Menurut Arlan, pemekaran organisasi diharapkan menjadi pendorong utama pembangunan sehingga target pembangunan dan kualitas pelayanan publik dapat tercapai secara lebih optimal. Namun, ia mengakui terdapat catatan penting dari hasil verifikasi yang dilakukan Kementerian Pekerjaan Umum.

“Dalam proses verifikasi, terdapat kesenjangan dengan capaian skor 564. Ada beberapa indikator yang belum terpenuhi secara lengkap,” ungkap Arlan.

Sementara itu, Kepala DPRKP Banten, Rahmat Rugiono, menekankan bahwa penataan struktur organisasi diperlukan untuk memangkas birokrasi dan mempercepat realisasi program kerja. Selama ini, struktur organisasi yang dinilai terlalu besar dan berbelit seringkali memperlambat proses administrasi.

“Jika organisasi lebih ramping dan terstruktur, kami bisa bekerja jauh lebih cepat. Kecepatan eksekusi program adalah kunci utamanya,” tegas Rahmat.

Kepala Biro Organisasi, Aan Fauzan Rahman, merinci bentuk penyesuaian yang diusulkan. Untuk DPUPR, diusulkan pemecahan menjadi dua dinas terpisah. Sementara itu, untuk DPRKP atau Dinas Perkim, diusulkan peningkatan tipologi menjadi tipe A.

Dampak dari perubahan kelembagaan ini, kata Aan, akan diikuti pencabutan dua peraturan daerah terkait kelembagaan. Rancangan perubahan peraturan tersebut telah masuk dalam Program Legislasi Daerah (Prolegda) dan dijadwalkan dibahas bersama DPRD Provinsi Banten pada triwulan ketiga tahun ini.

Dirjen Otda Kemendagri, Cheka Virgowansyah, dalam tanggapannya menyatakan bahwa penilaian terhadap setiap usulan penataan kelembagaan didasarkan pada indikator dan standar penilaian yang telah ditetapkan peraturan perundang-undangan.
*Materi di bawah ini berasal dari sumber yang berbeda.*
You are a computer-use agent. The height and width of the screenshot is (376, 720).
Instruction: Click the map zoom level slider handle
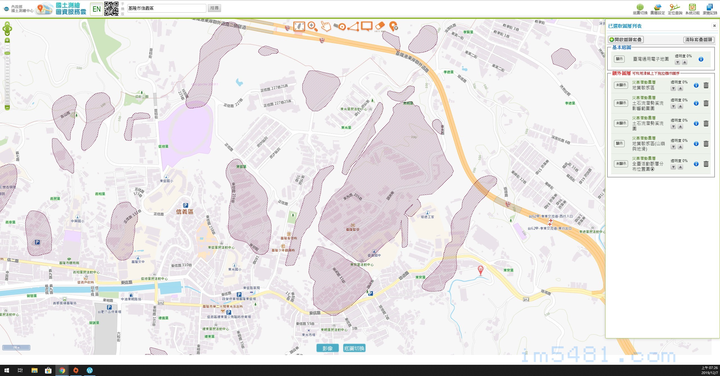(x=7, y=53)
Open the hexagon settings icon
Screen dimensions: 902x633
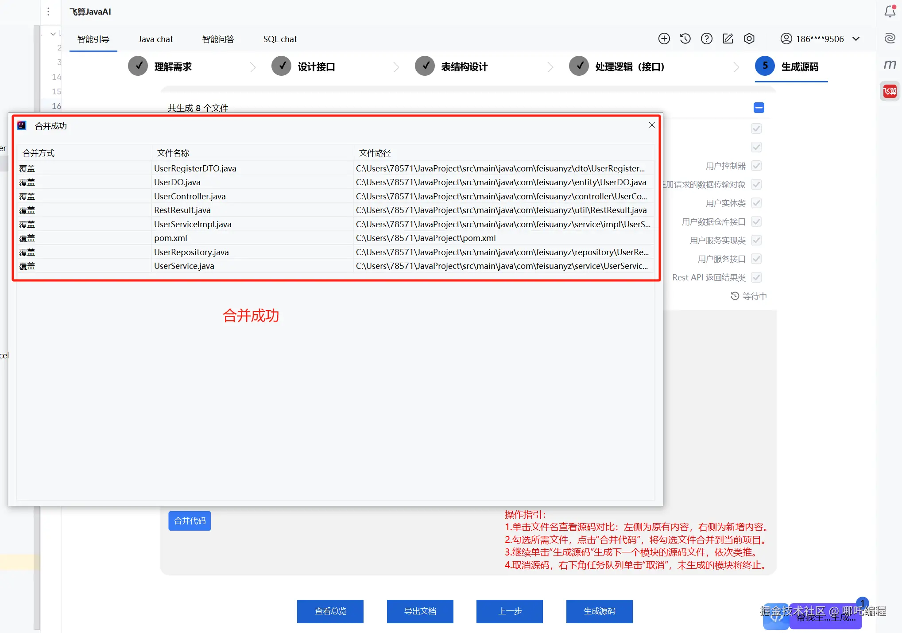tap(749, 39)
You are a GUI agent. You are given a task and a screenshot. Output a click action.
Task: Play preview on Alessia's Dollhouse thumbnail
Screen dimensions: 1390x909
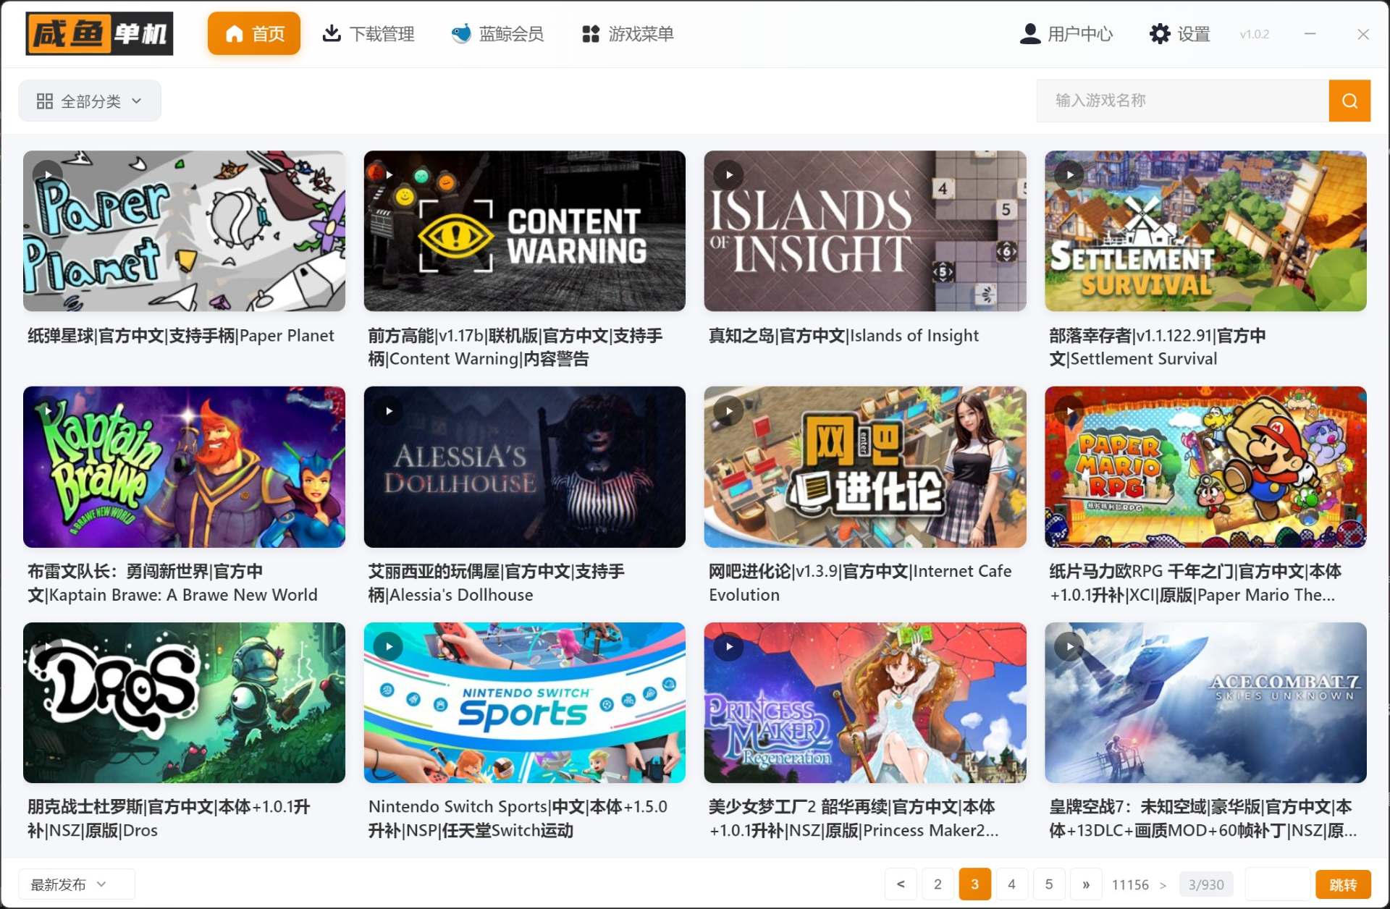(x=389, y=411)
Secara khusus, Cheka menilai usulan peningkatan tipologi Dinas Perkim telah memenuhi seluruh persyaratan administrasi dan substansi, sehingga proses tindak lanjutnya dapat segera dilakukan.

Berbeda halnya dengan usulan pemekaran DPUPR. Menurut Cheka, usulan tersebut masih memerlukan penyempurnaan dan penguatan pada sejumlah indikator penilaian. Salah satu aspek yang perlu diperkuat adalah keterkaitan dengan karakteristik wilayah kepulauan sebagai dasar pertimbangan teknis.

“Untuk pemekaran DPUPR, masih diperlukan penguatan beberapa indikator, termasuk indikator wilayah kepulauan agar penilaian dapat memenuhi standar yang dipersyaratkan,” pungkas Cheka.